Music

The Jesus & Mary Chain Are Forever Kings of Cool

Hot take: Living at home with your parents isn’t all that cool when you’re an adult. Even less cool: Doing so while sharing a bedroom with your fellow adult sibling. And yet, it was from a small, working class home in East Kilbride, Scotland, that Jim and William Reid formed the coolest band that ever lived™. Unlike most adults living with their folks, the Reids used the family residence as a rent-free headquarters to help launch their band. When they weren’t literally writing down how they would achieve their dream of pop stardom, they were working some of the oddest jobs imaginable. Jim used to cut sheet metal for Boeing airplane engines at the Rolls-Royce Aerospace building. William, on the other hand, picked cockroaches out of Parmesan cheese in a factory. It wasn’t long before they realized that signing on for unemployment would offer them all the time they needed to get their band off the ground.

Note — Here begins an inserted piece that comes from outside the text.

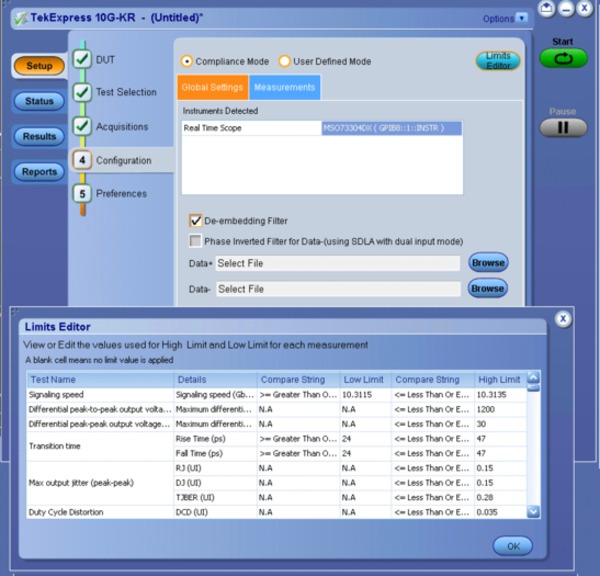Open the DUT step checkmark icon
Screen dimensions: 600x576
point(81,59)
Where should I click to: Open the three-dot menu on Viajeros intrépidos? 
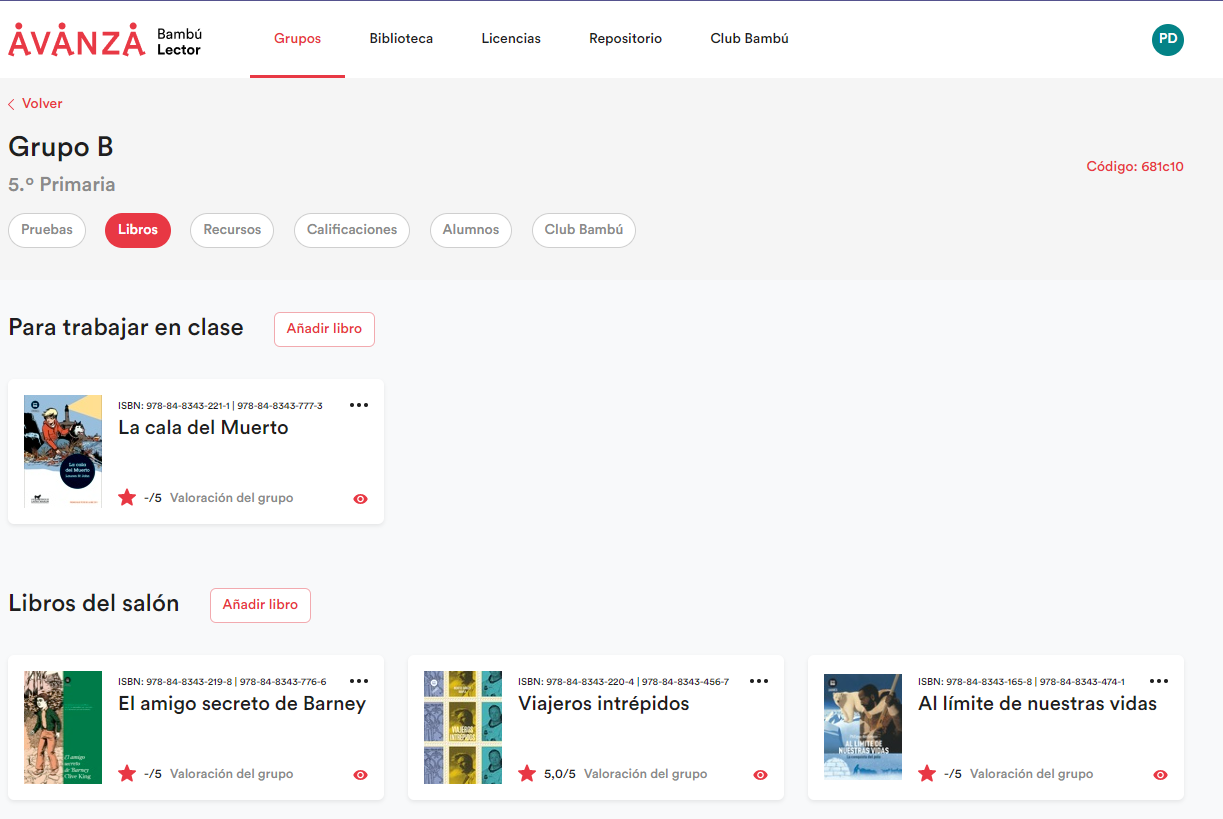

The Reids were known in their small town as a couple of misanthropic outsiders who kept to themselves and rarely made eye contact with anyone. But on the rare occasion that they did make friends, they made it count. Their first friend was a younger kid named Douglas Hart, who co-founded the band and played bass. The next was Bobby Gillespie, the JAMC’s first official fan and second drummer. (Gillespie, of course, would leave the band in 1985 to achieve his own success fronting Primal Scream.) And finally there was Alan McGee, the band’s first manager, who released their debut single on his label, the soon-to-be legendary Creation Records.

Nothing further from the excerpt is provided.